Aim of the exercise: Your task is to copy every line below that contains the word "Shenzhen".

(Collected data)
□ □ □ □ □ □ □

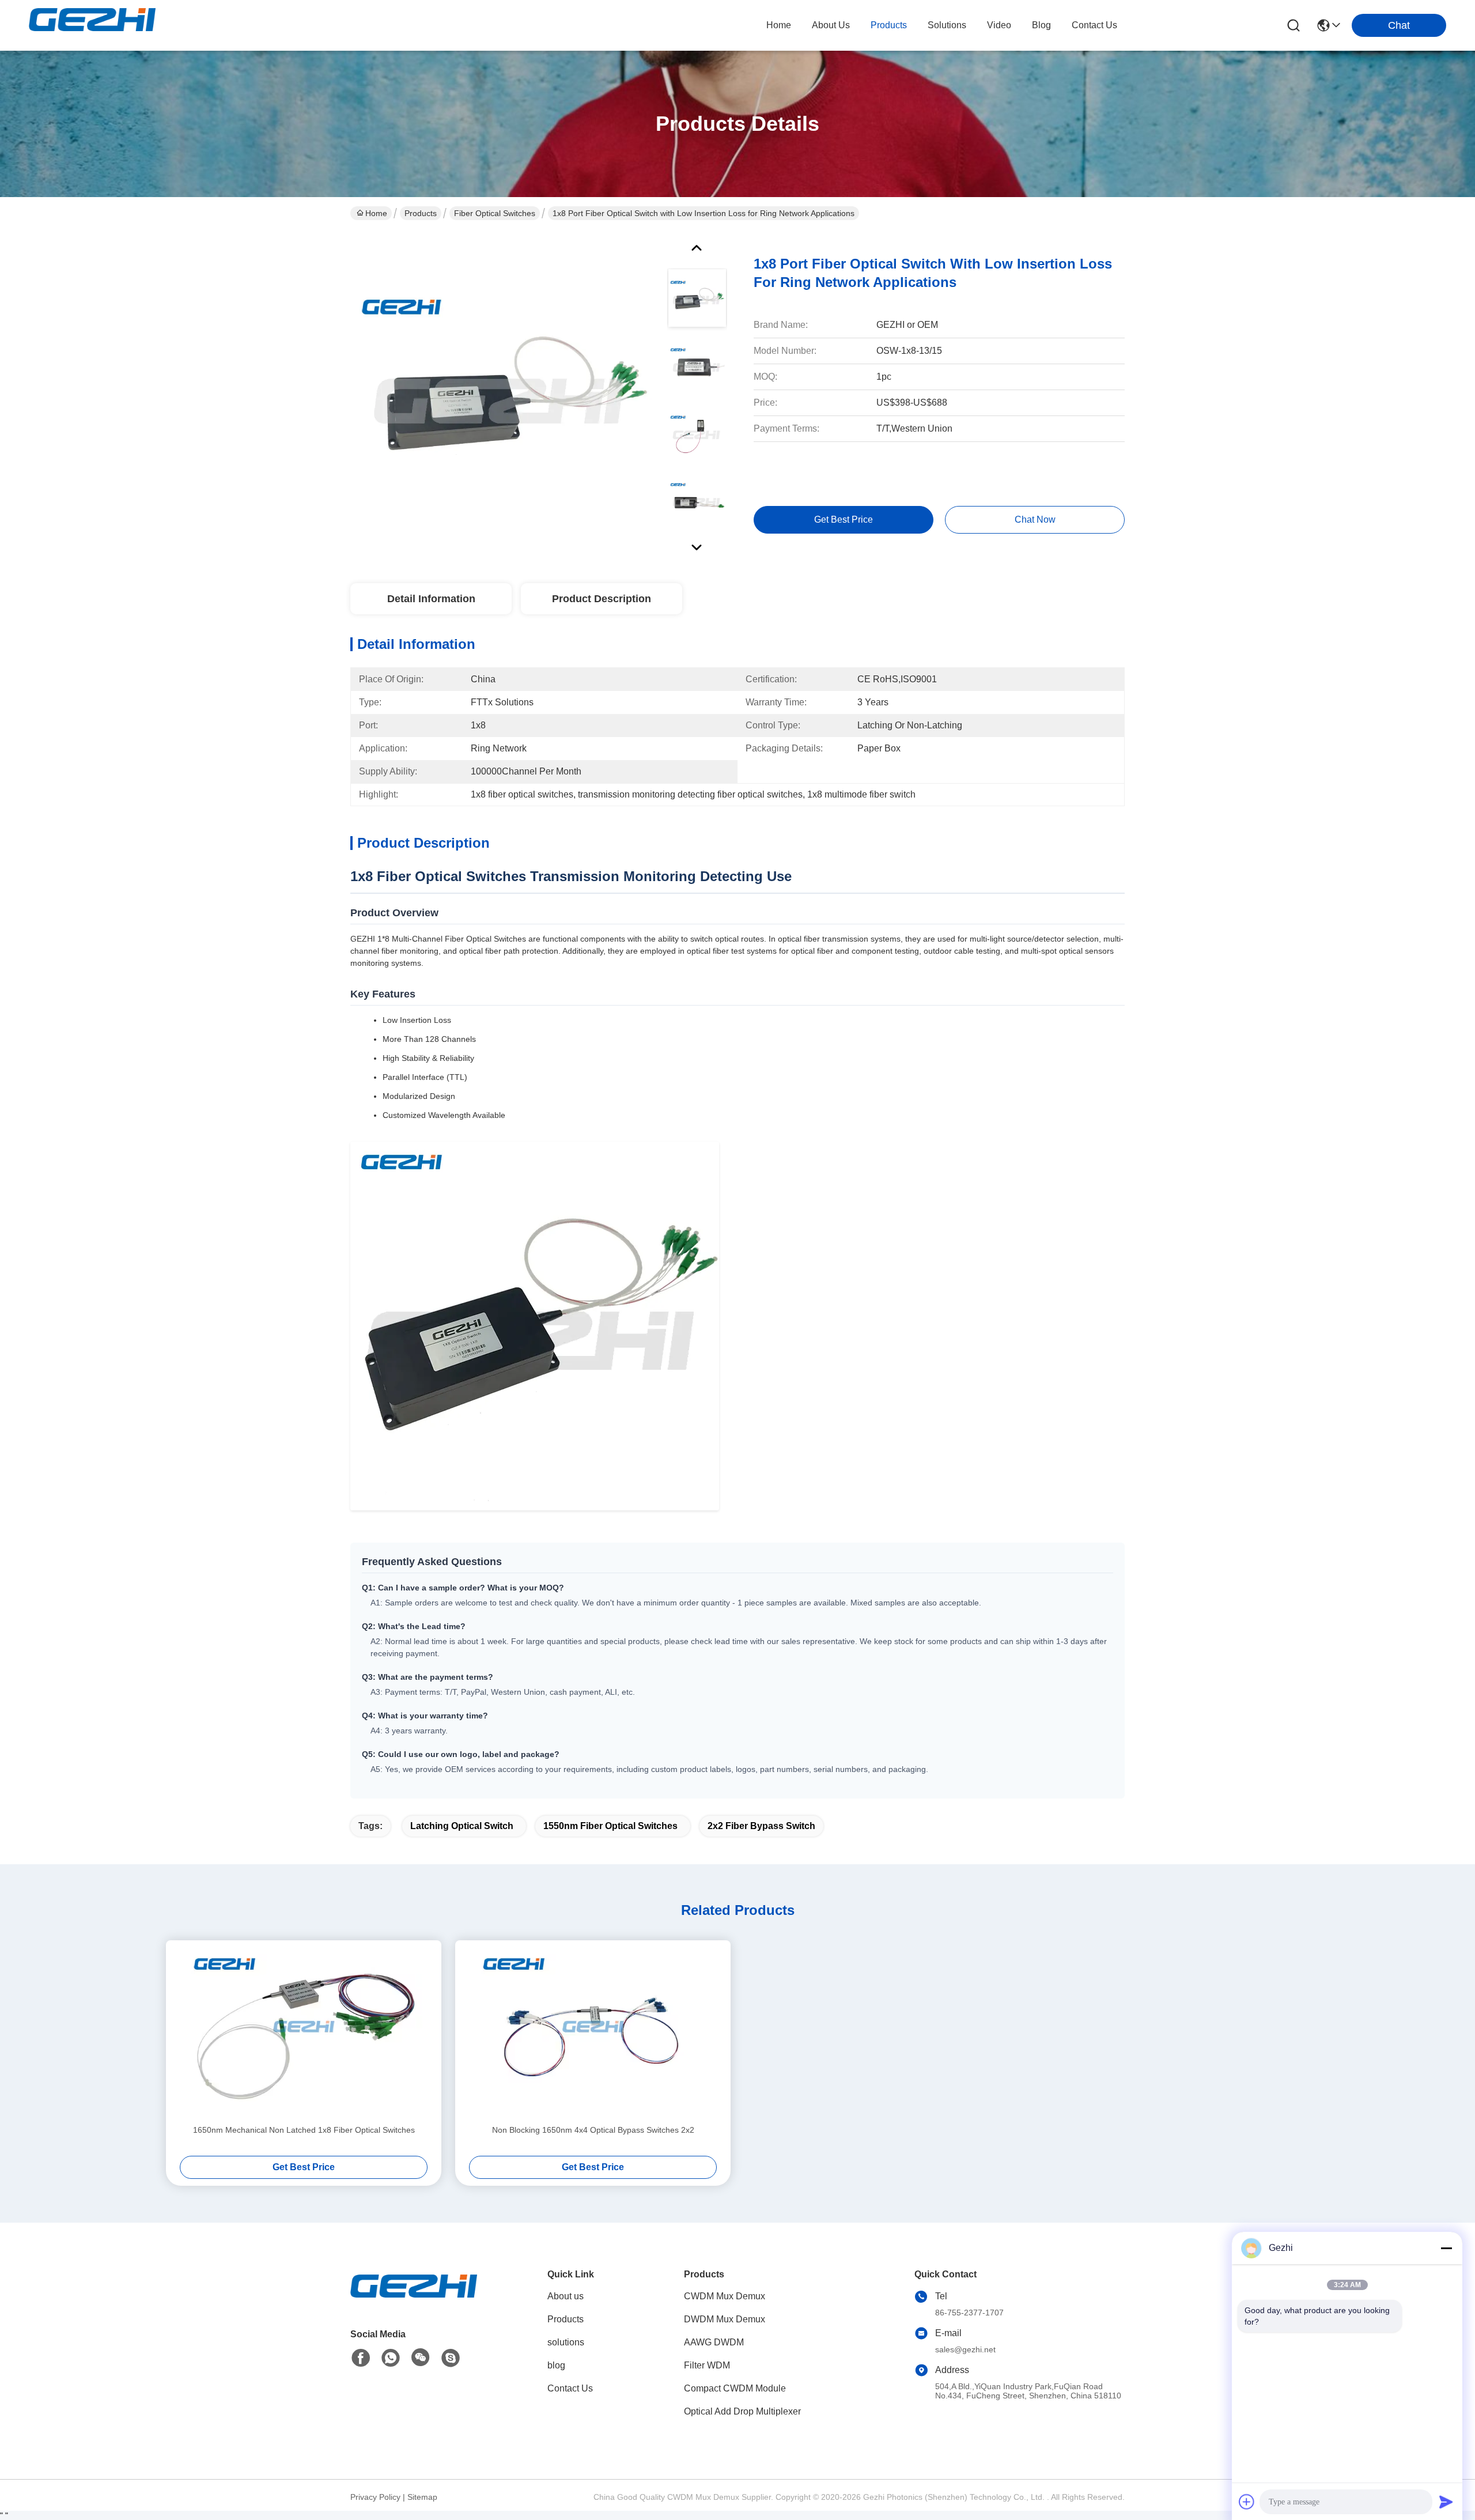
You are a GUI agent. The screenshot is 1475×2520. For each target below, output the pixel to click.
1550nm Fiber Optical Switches (610, 1826)
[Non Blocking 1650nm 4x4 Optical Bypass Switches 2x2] (593, 2032)
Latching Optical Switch (461, 1826)
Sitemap (422, 2497)
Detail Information (431, 599)
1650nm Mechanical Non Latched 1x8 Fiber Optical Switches (304, 2129)
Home (778, 25)
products (889, 25)
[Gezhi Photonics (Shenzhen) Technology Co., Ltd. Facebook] (360, 2358)
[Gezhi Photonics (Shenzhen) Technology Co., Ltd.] (92, 25)
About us (565, 2296)
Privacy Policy (375, 2497)
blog (1041, 25)
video (999, 25)
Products (420, 213)
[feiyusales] (450, 2358)
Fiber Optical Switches (494, 213)
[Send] (1446, 2501)
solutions (947, 25)
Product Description (601, 599)
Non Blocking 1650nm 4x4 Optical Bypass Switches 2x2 (593, 2129)
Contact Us (570, 2388)
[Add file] (1247, 2501)
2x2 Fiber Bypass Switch (761, 1826)
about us (831, 25)
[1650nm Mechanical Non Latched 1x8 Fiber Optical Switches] (303, 2032)
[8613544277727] (390, 2358)
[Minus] (1446, 2248)
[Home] (413, 2300)
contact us (1094, 25)
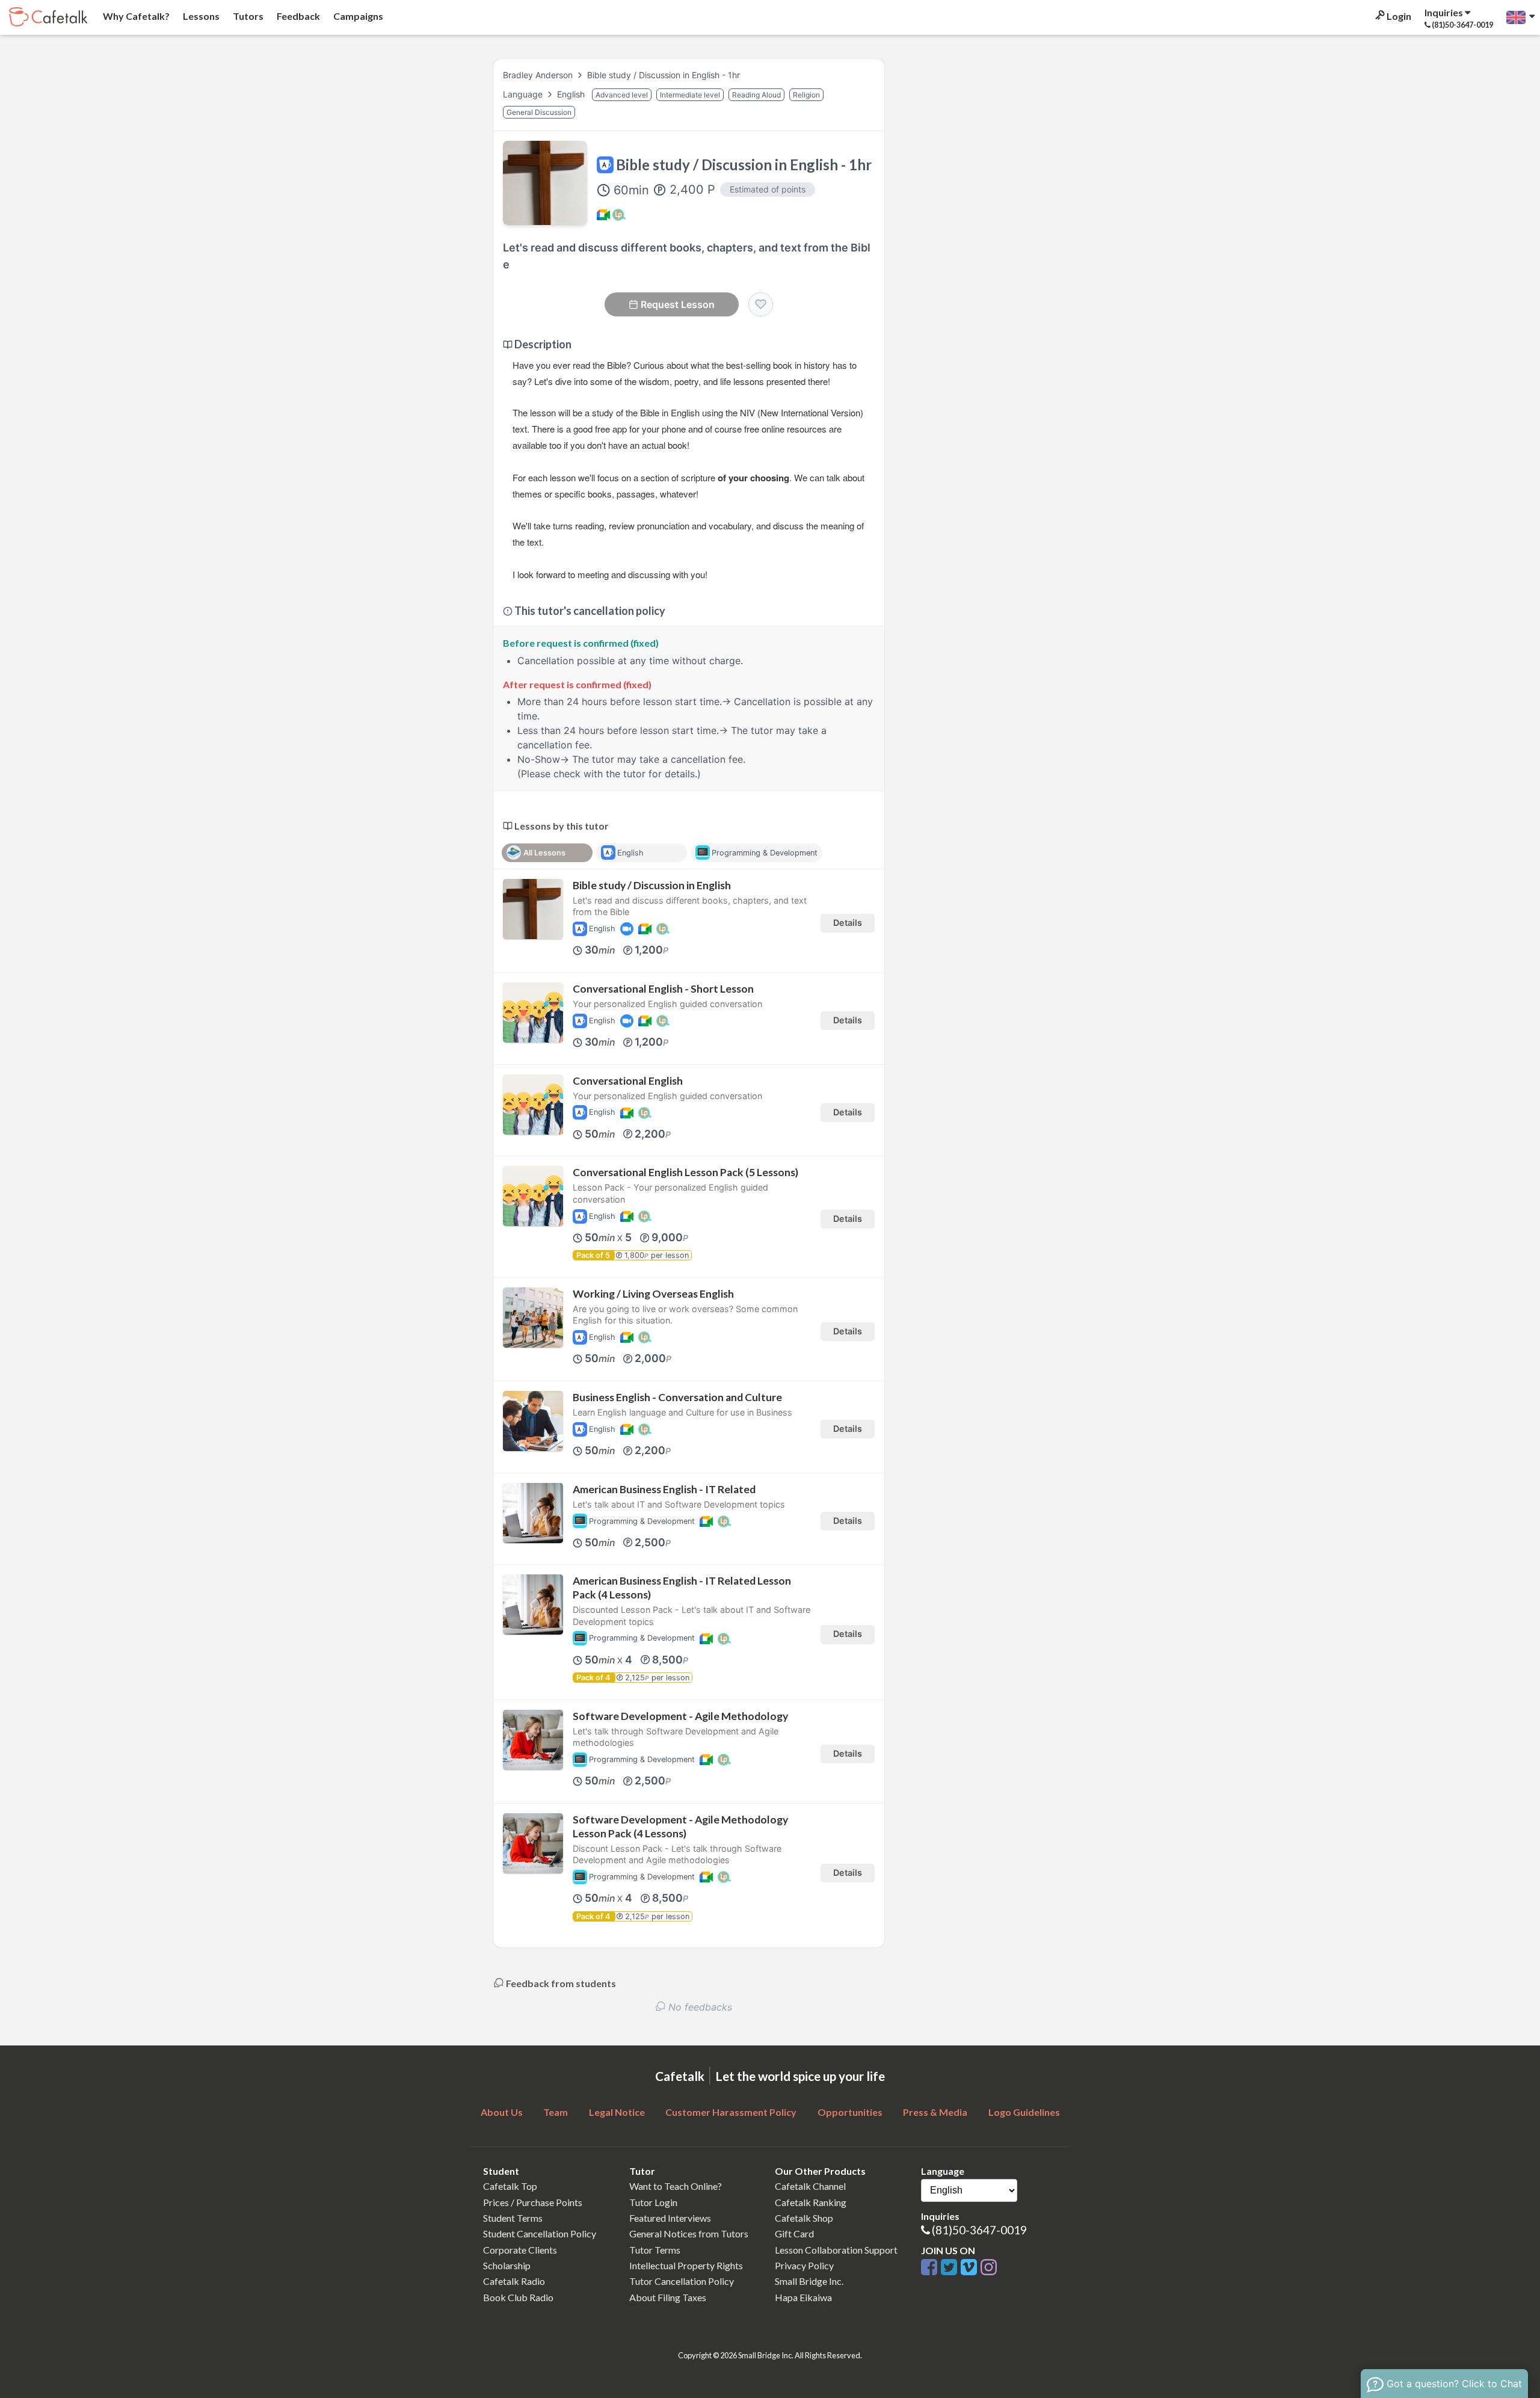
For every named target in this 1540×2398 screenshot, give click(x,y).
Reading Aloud (756, 94)
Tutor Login (653, 2202)
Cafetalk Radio (514, 2281)
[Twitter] (951, 2267)
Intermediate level (690, 94)
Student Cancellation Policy (539, 2233)
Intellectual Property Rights (686, 2265)
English (572, 94)
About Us (502, 2112)
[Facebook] (931, 2267)
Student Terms (513, 2218)
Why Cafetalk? (135, 16)
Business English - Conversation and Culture (677, 1397)
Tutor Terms (654, 2249)
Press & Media (935, 2112)
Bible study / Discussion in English (652, 885)
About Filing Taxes (667, 2297)
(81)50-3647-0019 (979, 2230)
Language (524, 94)
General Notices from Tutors (688, 2233)
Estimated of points (767, 189)
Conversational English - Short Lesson (663, 988)
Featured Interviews (670, 2218)
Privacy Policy (804, 2265)
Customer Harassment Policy (730, 2112)
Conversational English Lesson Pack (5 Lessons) (685, 1172)
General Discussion (539, 112)
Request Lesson (678, 304)
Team (555, 2112)
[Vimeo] (971, 2267)
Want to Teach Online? (675, 2186)
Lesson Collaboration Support (836, 2249)
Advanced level (622, 94)
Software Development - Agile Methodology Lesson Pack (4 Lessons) (680, 1826)
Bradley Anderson (538, 75)
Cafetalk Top (510, 2186)
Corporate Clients (520, 2249)
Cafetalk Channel (810, 2186)
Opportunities (850, 2112)
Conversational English (628, 1080)
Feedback (297, 16)
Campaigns (357, 16)
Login (1398, 16)
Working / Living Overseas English (653, 1293)
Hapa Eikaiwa (803, 2297)
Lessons (200, 16)
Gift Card (794, 2233)
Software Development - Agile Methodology (680, 1716)
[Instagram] (989, 2267)
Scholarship (507, 2265)
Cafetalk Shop (804, 2218)
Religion (806, 94)
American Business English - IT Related (664, 1489)
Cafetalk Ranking (810, 2202)
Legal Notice (617, 2112)
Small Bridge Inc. (809, 2281)
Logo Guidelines (1024, 2112)
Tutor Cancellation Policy (681, 2281)
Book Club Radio (518, 2297)
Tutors (247, 16)
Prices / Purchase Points (532, 2202)
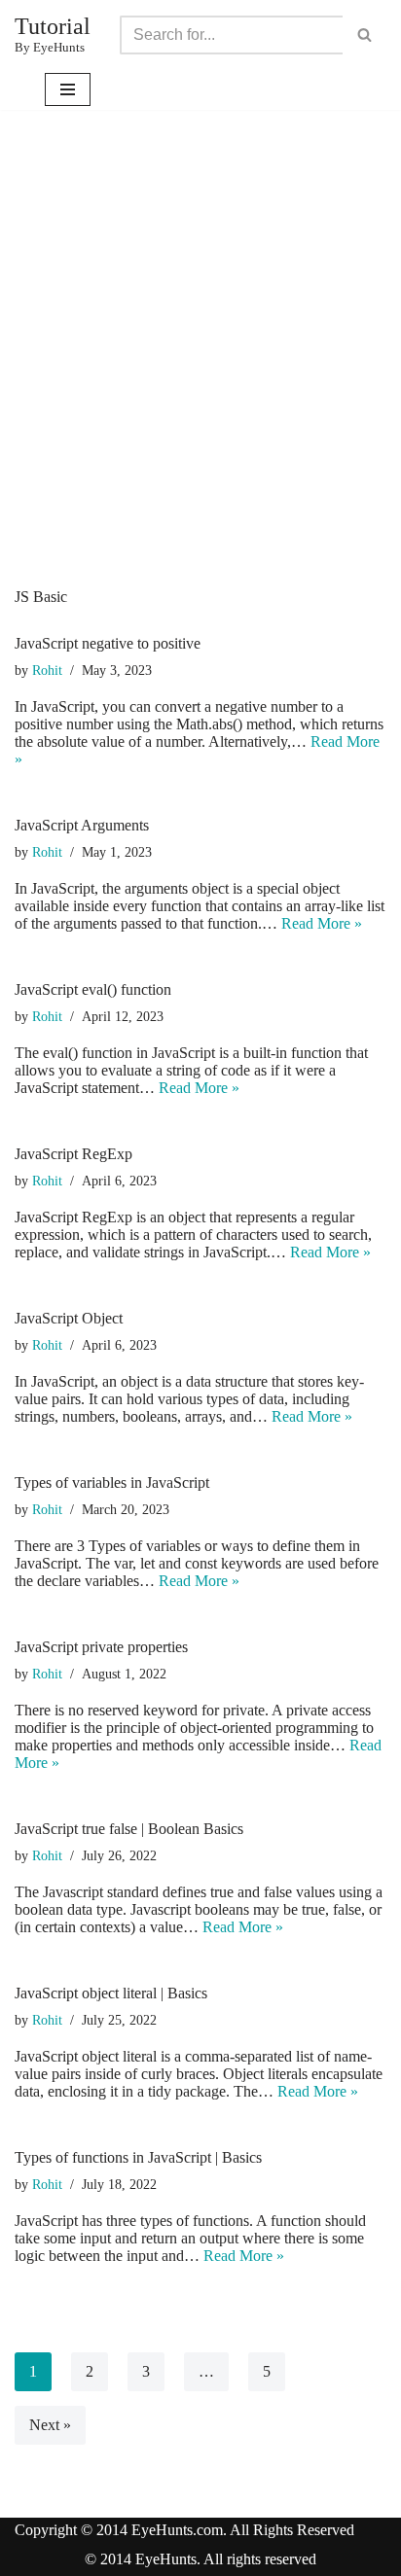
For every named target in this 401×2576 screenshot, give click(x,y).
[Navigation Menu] (68, 89)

□ □ □ □ □ □ □

Task response:
[Gezhi Photonics (Shenzhen) Technology Co., Ltd. Facebook] (360, 2358)
[Gezhi Photonics (Shenzhen) Technology Co., Ltd.] (92, 25)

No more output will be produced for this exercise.